> [TO DO]: Your reply must contain the lines from the one with "This screenshot has width=1294, height=924." through the last line of the material, exact and complete, with no pictures and no other text.

═══ DATA EXCERPTS

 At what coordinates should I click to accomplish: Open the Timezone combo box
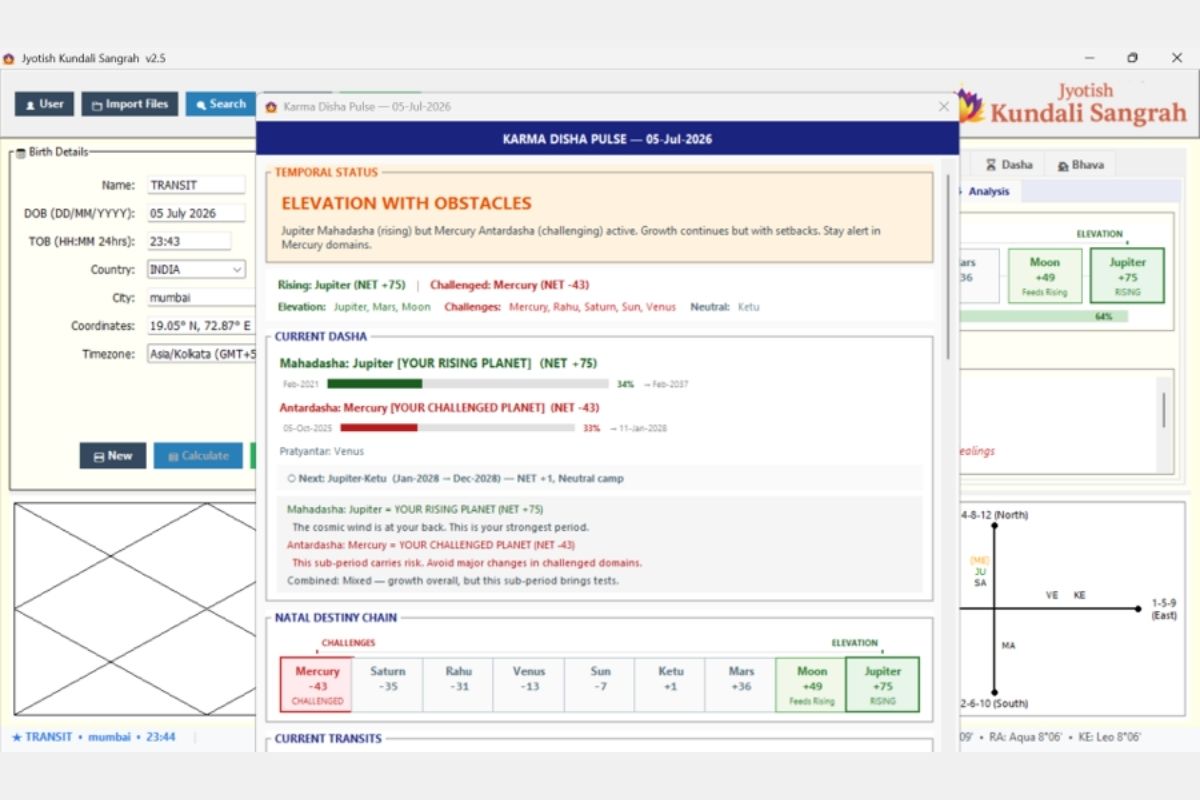pyautogui.click(x=202, y=354)
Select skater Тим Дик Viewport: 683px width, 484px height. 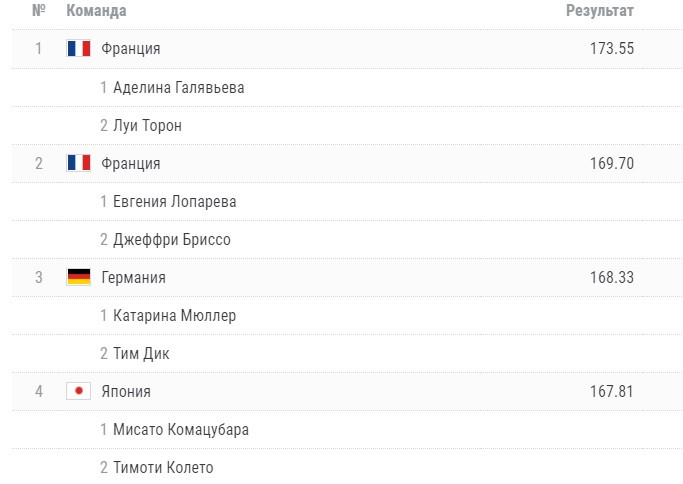pos(142,353)
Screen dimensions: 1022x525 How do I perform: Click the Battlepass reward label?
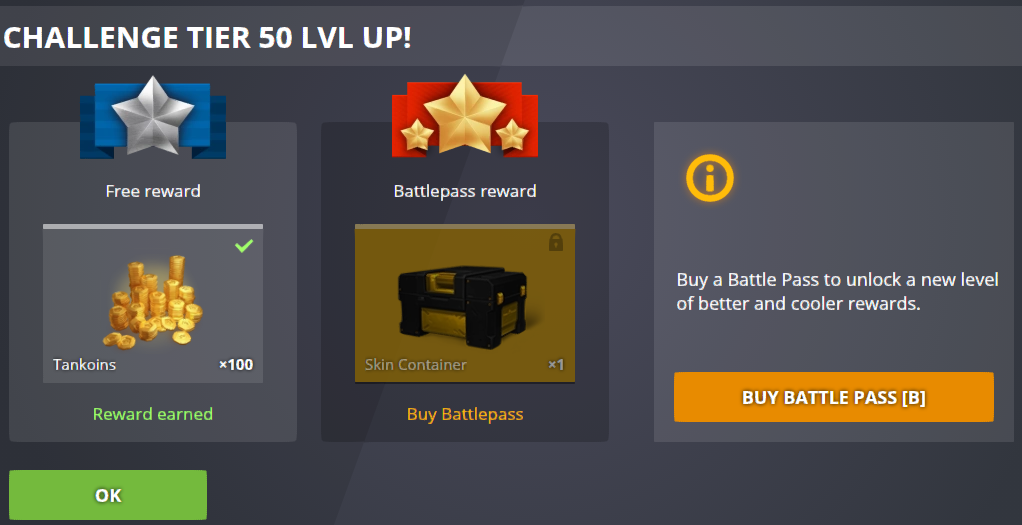(465, 191)
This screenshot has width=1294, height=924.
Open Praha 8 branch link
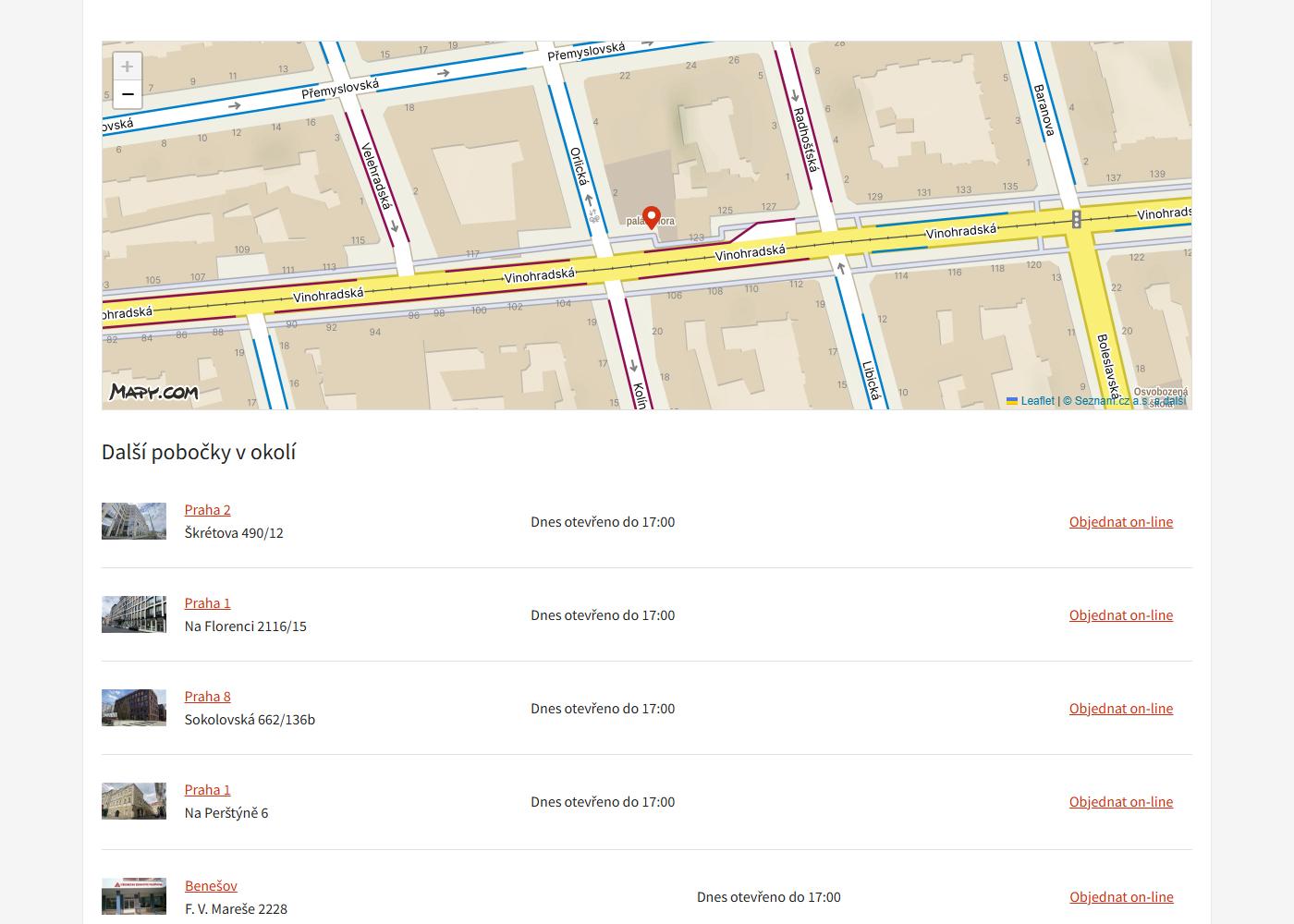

══════

> [RESPONSE TO THIS EXERCISE]:
This screenshot has width=1294, height=924.
Open Praha 8 branch link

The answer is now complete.